— begin —
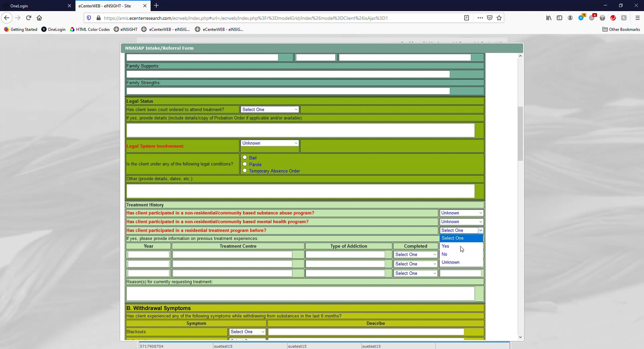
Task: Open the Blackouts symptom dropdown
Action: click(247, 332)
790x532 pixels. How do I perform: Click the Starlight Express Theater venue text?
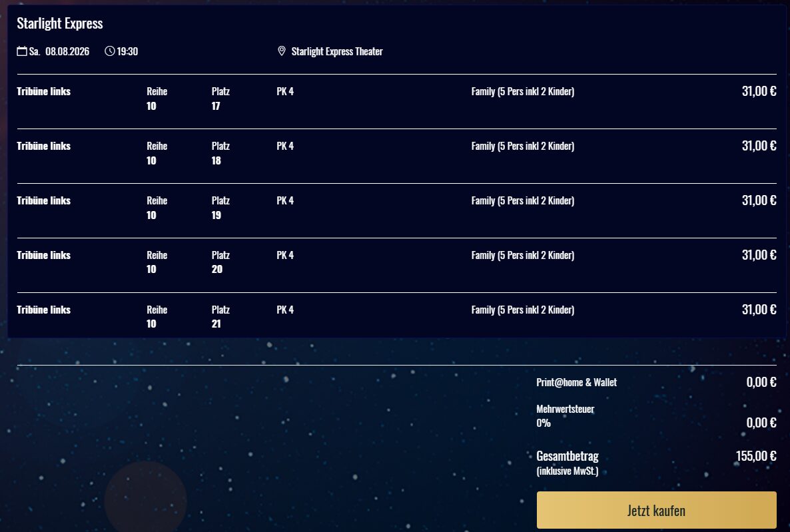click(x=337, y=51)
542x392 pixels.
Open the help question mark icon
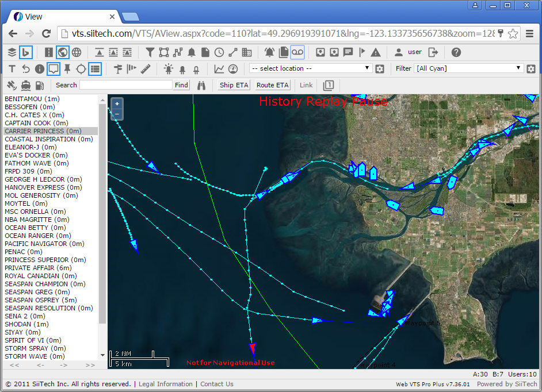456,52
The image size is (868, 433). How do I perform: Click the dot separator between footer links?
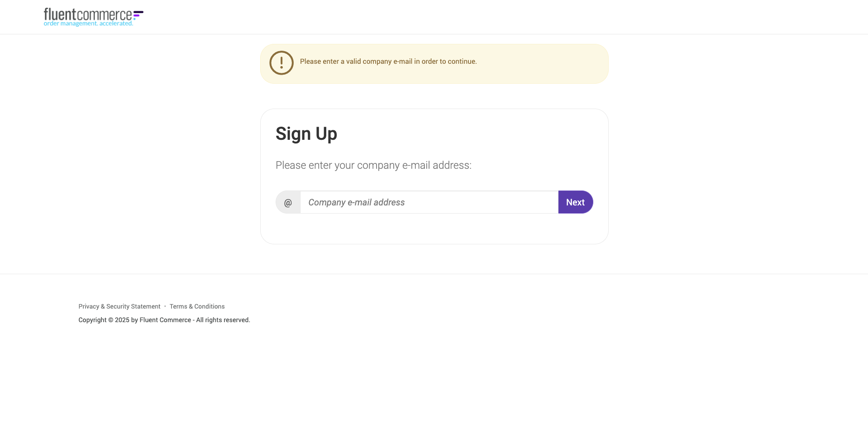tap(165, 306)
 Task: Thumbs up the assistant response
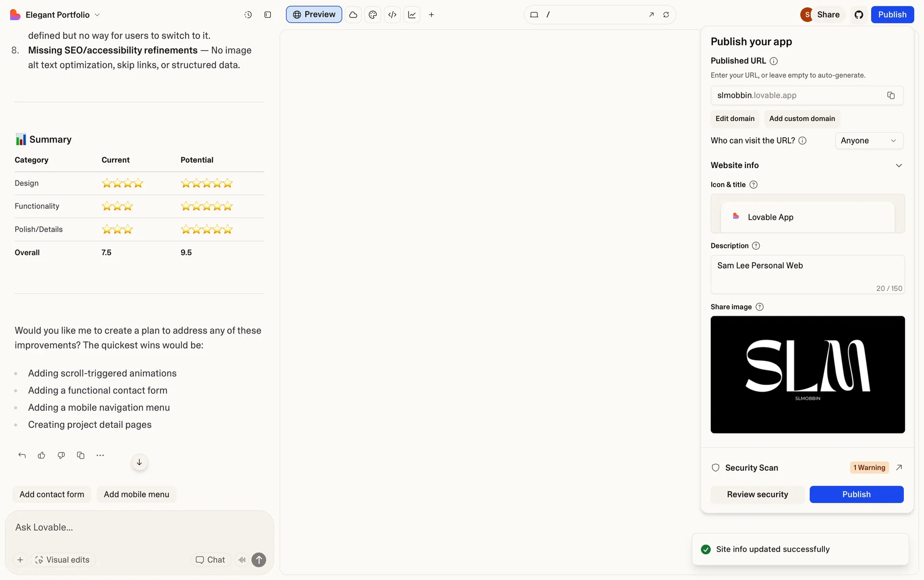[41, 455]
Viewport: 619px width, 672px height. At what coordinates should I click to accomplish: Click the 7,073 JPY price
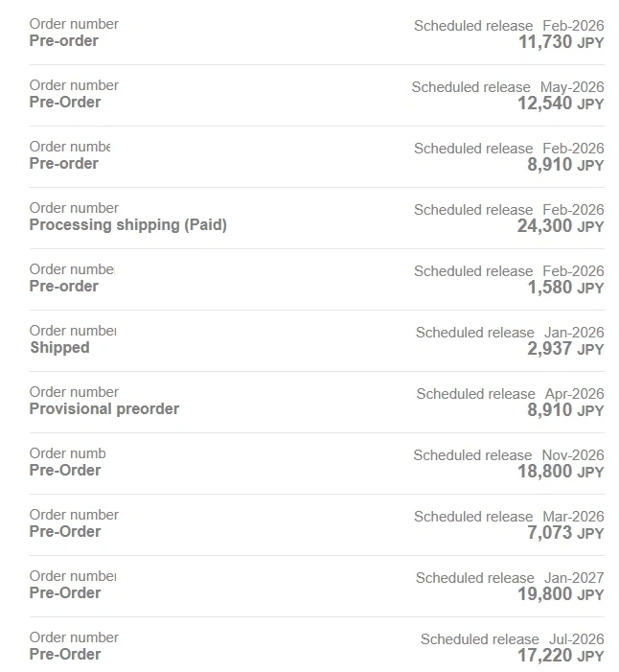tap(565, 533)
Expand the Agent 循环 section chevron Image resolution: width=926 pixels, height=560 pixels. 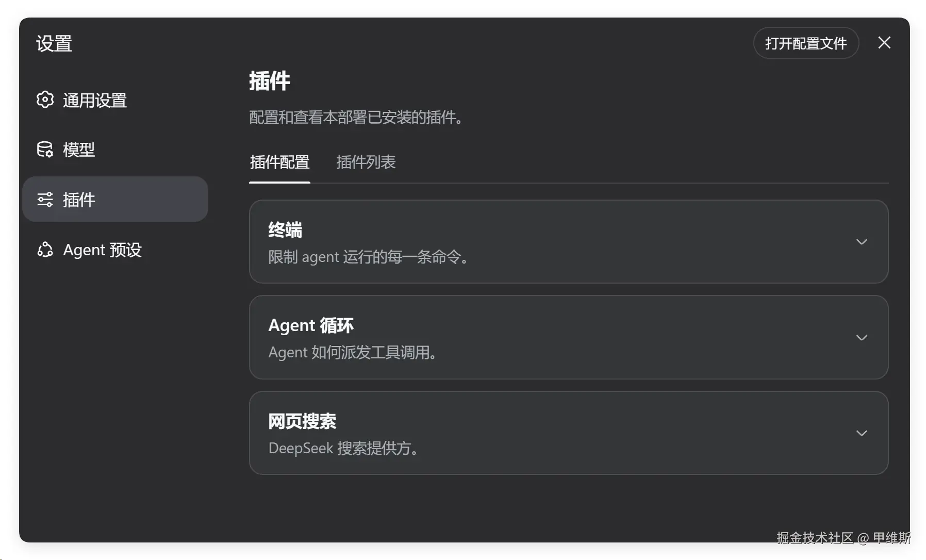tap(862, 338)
— end —
— begin —
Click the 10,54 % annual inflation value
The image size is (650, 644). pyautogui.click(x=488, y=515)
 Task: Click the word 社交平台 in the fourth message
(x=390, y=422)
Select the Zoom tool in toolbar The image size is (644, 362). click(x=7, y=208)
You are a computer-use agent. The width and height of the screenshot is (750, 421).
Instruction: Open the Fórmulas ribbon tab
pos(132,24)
— end —
### [Exercise objective]
Return the lines exactly as they stand, everything from the line containing "Select the Zoom" down to the line containing "pos(132,24)", with both of those lines included.

### [Exercise result]
Select the Zoom tool in toolbar The image size is (644, 362). click(x=7, y=208)
You are a computer-use agent. The width and height of the screenshot is (750, 421).
Instruction: Open the Fórmulas ribbon tab
pos(132,24)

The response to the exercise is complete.